In England for recovery from his wounds, Mead was involved in the raising of the 4th Infantry Brigade. Promoted to the rank of major in March 1917, he went with the 4th Brigade to France, having been posted to its 3rd Battalion. He participated in the Battle of Messines and afterwards was made second-in-command of his battalion. In September 1917, he was made a temporary lieutenant colonel and given command of a battalion in the 2nd Infantry Brigade. The following month his rank was made substantive and he was appointed commander of the 1st Battalion of the 1st Infantry Brigade, which he led during the latter stages of Battle of Passchendaele. For his services during this battle, and the German spring offensive in March 1918, he was appointed to the Distinguished Service Order in the 1919 King's Birthday Honours. He finished the war as commander of the training battalion for the Canterbury Regiment, and was again mentioned in despatches.

===Interwar period===
Mead's service with the NZEF ceased in 1920 but he chose to remain in the military, and subsequently joined the New Zealand Staff Corps. Initially a captain, he received a promotion to major in 1925. He attended the Staff College in Camberley, England, from 1927 to 1928. After completing his courses, he served briefly in the War Office in London. In 1930, he returned to New Zealand, where he held a number of staff positions, which included the area officer for Palmerston North and the brigade major of the 3rd Infantry Brigade, a Territorial Force formation. In 1936, he was promoted to colonel and appointed adjutant general of the New Zealand Military Forces for a two-year term.

===Second World War===
Mead was a brigadier and in command of the Northern Military District at the start of the Second World War in September 1939. Not selected for a brigade command in the Second New Zealand Expeditionary Force (2NZEF), he was instead reappointed for a second term as adjutant general. He was appointed a Commander of the Order of the British Empire in the 1940 King's Birthday Honours. From October 1940, he commanded the Southern Military District.
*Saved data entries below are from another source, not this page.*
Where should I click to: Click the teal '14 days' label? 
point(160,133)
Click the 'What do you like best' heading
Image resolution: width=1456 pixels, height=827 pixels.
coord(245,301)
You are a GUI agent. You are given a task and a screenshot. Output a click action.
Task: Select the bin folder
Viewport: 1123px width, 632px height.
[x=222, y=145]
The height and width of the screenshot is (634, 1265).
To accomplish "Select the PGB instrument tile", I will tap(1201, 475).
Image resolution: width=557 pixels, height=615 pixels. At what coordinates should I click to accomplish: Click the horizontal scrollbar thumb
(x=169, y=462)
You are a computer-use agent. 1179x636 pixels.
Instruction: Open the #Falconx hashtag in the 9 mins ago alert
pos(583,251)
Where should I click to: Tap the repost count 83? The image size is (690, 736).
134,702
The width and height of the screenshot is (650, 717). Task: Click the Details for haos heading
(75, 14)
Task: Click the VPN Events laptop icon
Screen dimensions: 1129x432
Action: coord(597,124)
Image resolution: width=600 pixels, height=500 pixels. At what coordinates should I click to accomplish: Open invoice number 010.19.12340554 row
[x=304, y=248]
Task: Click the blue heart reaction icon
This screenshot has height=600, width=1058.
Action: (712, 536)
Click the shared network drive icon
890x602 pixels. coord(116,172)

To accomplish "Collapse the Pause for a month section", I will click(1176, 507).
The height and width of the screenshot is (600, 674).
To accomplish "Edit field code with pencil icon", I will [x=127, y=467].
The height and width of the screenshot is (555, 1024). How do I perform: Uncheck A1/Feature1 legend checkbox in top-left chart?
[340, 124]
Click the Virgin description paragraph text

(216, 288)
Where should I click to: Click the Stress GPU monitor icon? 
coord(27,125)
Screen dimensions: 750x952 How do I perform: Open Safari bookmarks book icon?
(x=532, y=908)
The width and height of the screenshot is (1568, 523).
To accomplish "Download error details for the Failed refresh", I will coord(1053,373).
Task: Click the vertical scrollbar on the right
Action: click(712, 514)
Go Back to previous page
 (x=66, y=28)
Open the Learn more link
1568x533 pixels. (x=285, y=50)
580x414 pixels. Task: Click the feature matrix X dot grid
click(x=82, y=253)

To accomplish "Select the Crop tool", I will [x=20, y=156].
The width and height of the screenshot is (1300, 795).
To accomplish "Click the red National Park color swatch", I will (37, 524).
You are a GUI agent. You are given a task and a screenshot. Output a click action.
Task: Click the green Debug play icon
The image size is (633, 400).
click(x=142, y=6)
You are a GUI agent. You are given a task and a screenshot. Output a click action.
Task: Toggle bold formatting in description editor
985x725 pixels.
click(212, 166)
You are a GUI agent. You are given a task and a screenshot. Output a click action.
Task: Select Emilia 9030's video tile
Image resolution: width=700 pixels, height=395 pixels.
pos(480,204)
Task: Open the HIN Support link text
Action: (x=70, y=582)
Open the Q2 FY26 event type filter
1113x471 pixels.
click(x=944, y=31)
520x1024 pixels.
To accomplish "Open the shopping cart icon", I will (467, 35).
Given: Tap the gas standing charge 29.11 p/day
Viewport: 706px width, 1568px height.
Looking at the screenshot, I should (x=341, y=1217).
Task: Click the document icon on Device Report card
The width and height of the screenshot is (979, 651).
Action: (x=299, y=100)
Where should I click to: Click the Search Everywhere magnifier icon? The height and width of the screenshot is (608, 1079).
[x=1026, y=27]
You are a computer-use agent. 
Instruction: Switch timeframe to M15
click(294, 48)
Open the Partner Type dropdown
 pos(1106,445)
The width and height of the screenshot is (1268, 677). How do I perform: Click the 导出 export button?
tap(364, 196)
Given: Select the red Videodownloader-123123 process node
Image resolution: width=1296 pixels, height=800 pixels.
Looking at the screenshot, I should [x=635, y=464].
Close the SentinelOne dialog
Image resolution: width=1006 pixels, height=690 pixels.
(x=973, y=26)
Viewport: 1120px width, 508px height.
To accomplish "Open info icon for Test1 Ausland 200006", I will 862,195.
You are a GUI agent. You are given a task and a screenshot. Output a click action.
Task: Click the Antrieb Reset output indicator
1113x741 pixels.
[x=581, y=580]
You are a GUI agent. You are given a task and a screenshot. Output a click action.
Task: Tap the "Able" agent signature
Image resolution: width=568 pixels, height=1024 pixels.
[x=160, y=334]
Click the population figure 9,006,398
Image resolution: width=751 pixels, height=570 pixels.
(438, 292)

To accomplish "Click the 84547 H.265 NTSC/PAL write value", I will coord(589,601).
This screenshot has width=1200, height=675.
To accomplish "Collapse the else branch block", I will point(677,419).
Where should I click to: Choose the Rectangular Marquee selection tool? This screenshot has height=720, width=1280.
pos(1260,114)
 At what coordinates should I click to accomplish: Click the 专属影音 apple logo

In March 1942, Mead was promoted to major general and made commander of the Pacific Section, 2NZEF, replacing its former commander, Major General William Cunningham. Mead's new command consisted of two brigades, the 8th and 14th Infantry Brigades, which at the time were responsible for the defence of Fiji. His new role also entailed his appointment to the Executive Council of the Colony of Fiji.

In July 1942, the American 37th Division relieved the New Zealand forces in Fiji and assumed responsibility for the defence of the island. The bulk of the two New Zealand brigades began returning to New Zealand that same month. Mead stayed in Fiji to observe the American preparations for the Guadalcanal landings before leaving on 25 July in a Royal New Zealand Air Force Hudson aircraft for a final inspection trip to Tonga. The Hudson went missing en route. Despite extensive searches, no wreckage or trace of any survivors were found and it was presumed to have been lost at sea. Mead's date of death is recorded as 25 July 1942 and he is memorialised on the Bourail Memorial at the Bourail New Zealand War Cemetery at Bourail in New Caledonia. He was the highest-ranking officer of the New Zealand Military Forces to be killed on active service.